**TEXTE À LIRE**
En toute hypothèse, la déclarer prescrite et la rejeter,

- réformer le jugement entrepris en ce qu'il a rejeté la demande de condamnation de M. [U] [L] au paiement de la somme de 1 069,60 euros au titre de la surconsommation d'eau,

- condamner en conséquence M. [U] [L] à leur payer la somme de 1 069,60 euros,

Y ajoutant,

- condamner M. [U] [L] à payer la somme de 10 000 euros en application des dispositions de l'article 700 du code de procédure civile, ainsi qu'aux entiers dépens, comprenant le coût des constats d'huissier des 26 octobre 2018, 20 mai et 22 septembre 2019, 17 septembre 2020.

**DONNÉES ENREGISTRÉES**
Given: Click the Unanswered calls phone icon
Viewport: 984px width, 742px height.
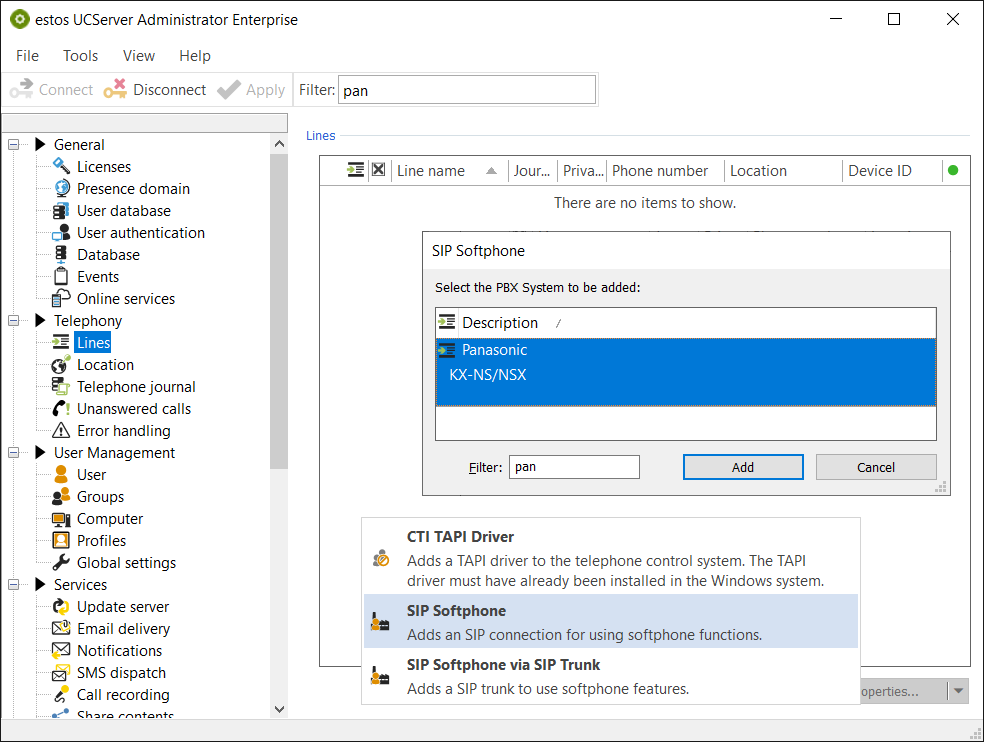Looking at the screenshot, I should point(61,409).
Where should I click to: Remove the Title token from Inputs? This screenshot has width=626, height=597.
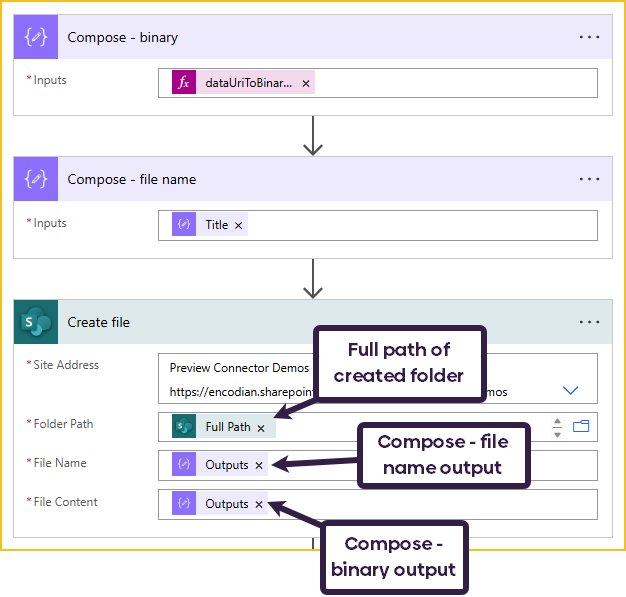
==
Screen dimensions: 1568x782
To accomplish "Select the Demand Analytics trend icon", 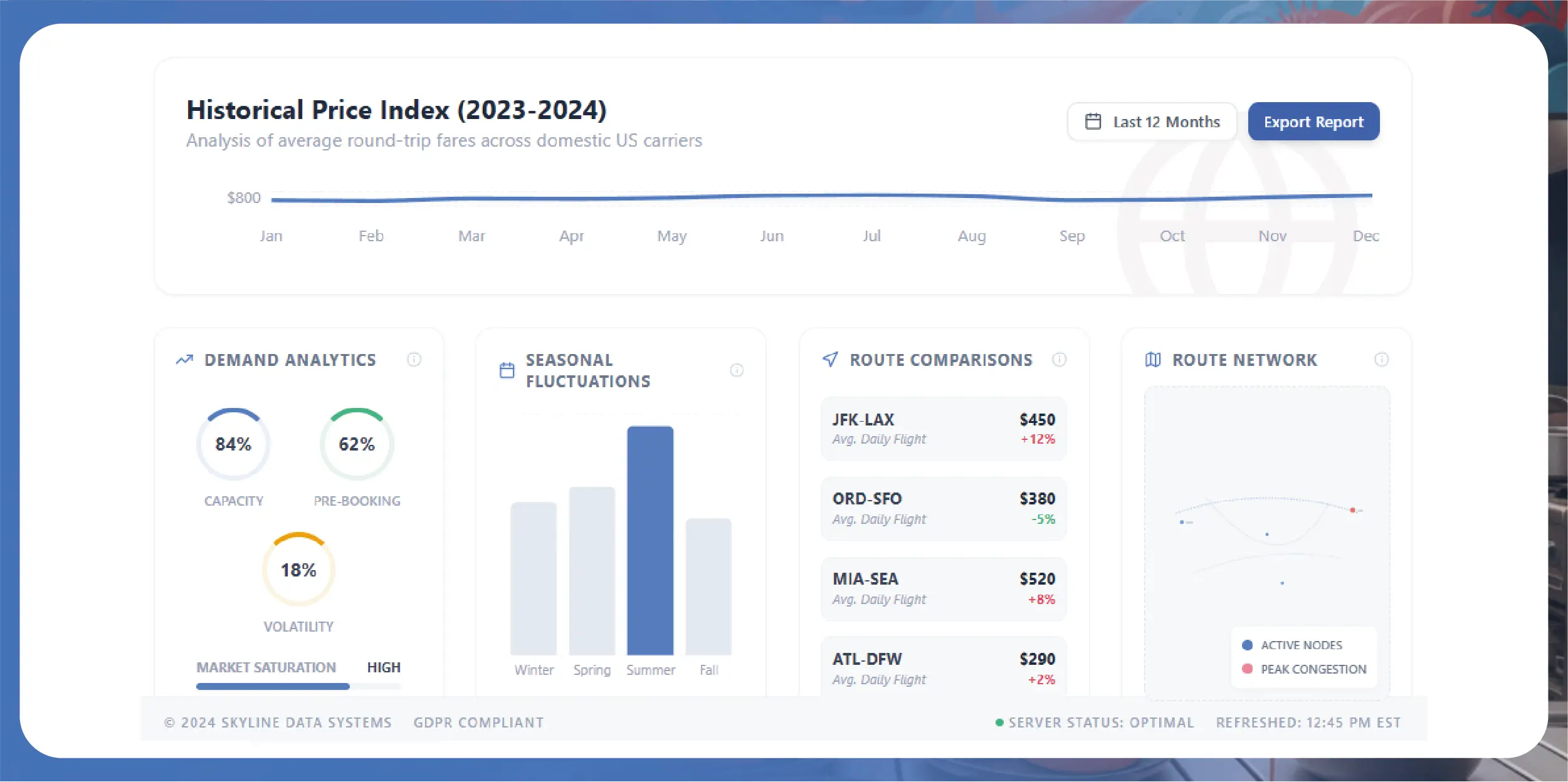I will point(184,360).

**CONSIGNE**
D'après le texte à lire, quelle somme est réclamée au titre de la surconsommation d'eau ? Les enregistrements forment un matériau distinct du texte à lire.

**CORRIGÉ**
1 069,60 euros.